My mother has always bothered me. It didn't occured to me until recently that she may have asperger's syndrome. The spectrum varies widely, and I think she may have a mild case of it. In any event, there is something that's "off" about her behaviourally. And since mental illness does tend to run in the family, it would make sense why I ended up a little screwed up in the brain as well.

You assume that people with autism cannot lead normal, productive lives, and hold romantic relationships. But a lot of them do. Only those who are severely impaired are hindered in this respect. But anyway, here are a list of the things my mom does, which leads me to believe she has Asperger's:

-She compulsively cleans all day. She doesn't do anything else really except clean, cook, and then go to bed. Even when the house is spotless, she'll find an excuse to compulsively clean for no apparent reason.

-She repeats herself over and over again. And this is why it bothers me so much. When she wanted me to hand in my resume to my cousin's husband for him to look over, she reminded me 2 weeks ahead, every single day. Every single day I shouted back at her for repeating herself and bothering me with these remarks. 

-I tell her all the time to stop wasting her time buying cookies, and she always tells me she will, but then the next time, she goes out and buys another package of cookies again!

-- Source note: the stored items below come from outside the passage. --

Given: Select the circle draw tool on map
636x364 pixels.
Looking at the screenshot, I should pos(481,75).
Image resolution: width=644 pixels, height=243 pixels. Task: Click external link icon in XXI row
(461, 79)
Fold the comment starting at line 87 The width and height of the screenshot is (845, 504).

-She never gets upset at me whenever I show the look of distress and frustration, and I might make a dramatic remark such as "I will never contact you once I leave this house ever again!", or "I'm not your daughter anymore". She still doesn't get upset. The tension has gotten worse over the past few months due to the fact that my mom has been getting worried over the prospect of me moving out. And I show it all right, with snarky, snappy remarks whenever she even begins talking to me. Today I angrily asked her if she knew why I was so upset over the past few months, she said "no, why are you so unhappy?" It's like she hasn't been clueing into my frustration over her dissaproval of me moving out of the house. 

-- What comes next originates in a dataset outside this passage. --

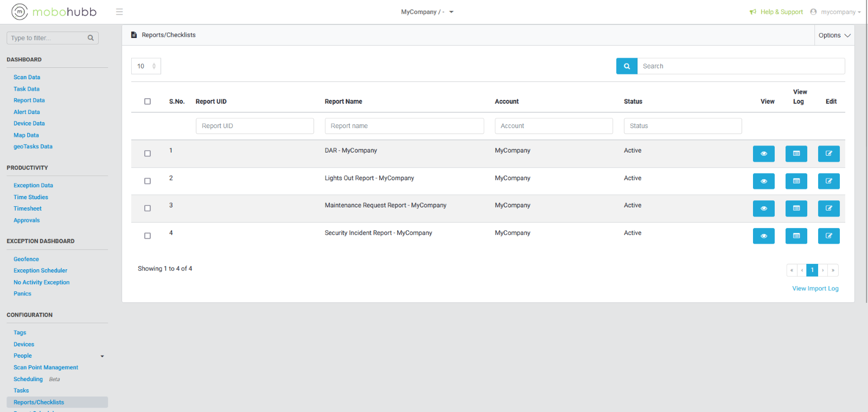
Task: Open the MyCompany account selector dropdown
Action: [427, 12]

I yell at her at a constant basis when she bothers me, but she never seems to listen to my frustrations with her. She becomes a broken record over and over again.

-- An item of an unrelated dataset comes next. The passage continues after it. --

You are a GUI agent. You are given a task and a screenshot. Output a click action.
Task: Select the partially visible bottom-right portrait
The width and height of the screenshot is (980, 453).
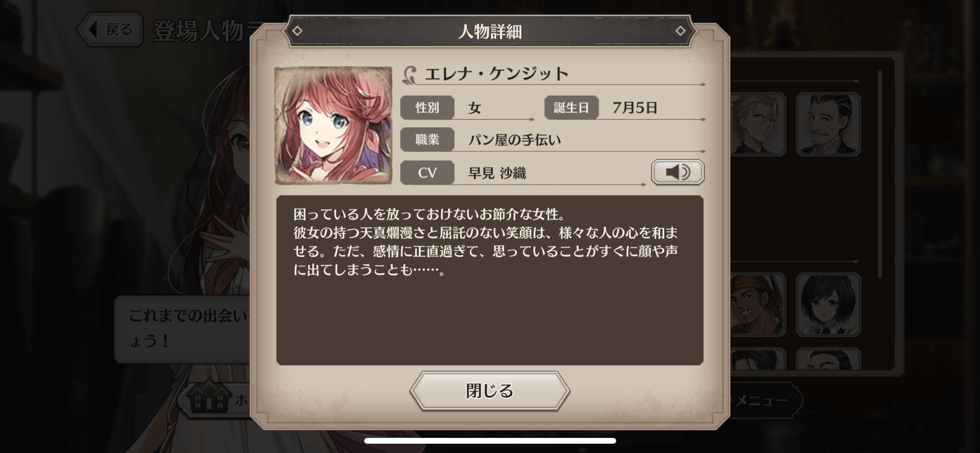(x=828, y=359)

I was just wondering, does this sound like asperger's? Regardless, it's difficult to live with people like this, who can't seem to take in social cues and stop what they are doing in order to respect another person's wishes.


----------



## gandalfthegrey (Feb 14, 2010)

from what ive read it seems ur mum could have aspergers, she doesnt seem to have any emotions.


----------



## steelmyhead (May 31, 2009)

Lol, both my parent's do that to a degree. My mom is always buying things for me even though I tell her not to, and I never seem to get through to me dad at all. They seem to have an imagined version of me in stasis in their heads that never changes. I confronted them about this in fantastical fashion, and I finally got it out of them that they do it because they "care about me".

I find that most of my arguments with them stem from personal boundries they don't seem to understand. I don't think they have asperger's though. My dad may have at one time had social problems, but I think he overcame them to a degree. He's still pretty awkward around people, though.


----------



## justgottaloveme (May 16, 2011)

-She compulsively cleans all day. (I bet she wouldn't clean all day if someone helped her clean. She just needs to have it done before she can relax i bet, and if no one else is doing it she is going to have to.)

-She repeats herself over and over again. ( i also do this with subjects i find very important ... I think its because i look at my interests as being important and everyone else should see them as being important .. even if that isn't really the case)

-I tell her all the time to stop wasting her time buying cookies, and she always tells me she will, but then the next time, she goes out and buys another package of cookies again! ( ever go to the store with her and stop her before she grabs the cookies and tell her you would rather have ..... or ....... ) this might take a few trips with her but you might get cake out of it lol 

-She never gets upset at me whenever I show the look of distress and frustration, and I might make a dramatic remark such as "I will never contact you once I leave this house ever again!"... ( This one hits home !! Im that mom!! im so emotionless on the outside and rationalizer on the inside!! that coupled with the fact that it takes me 3 days to figure out what to say! By that point my daughter has said 20x more things, it must look like i don't care!! but really her brain is just 2 damn fast for me! I think my daughter did tell me she was never going to come back after she left this house... and i was thinking something like ... Well if that makes her a more stable person it might be a good idea ... I love her and want the best for her !! )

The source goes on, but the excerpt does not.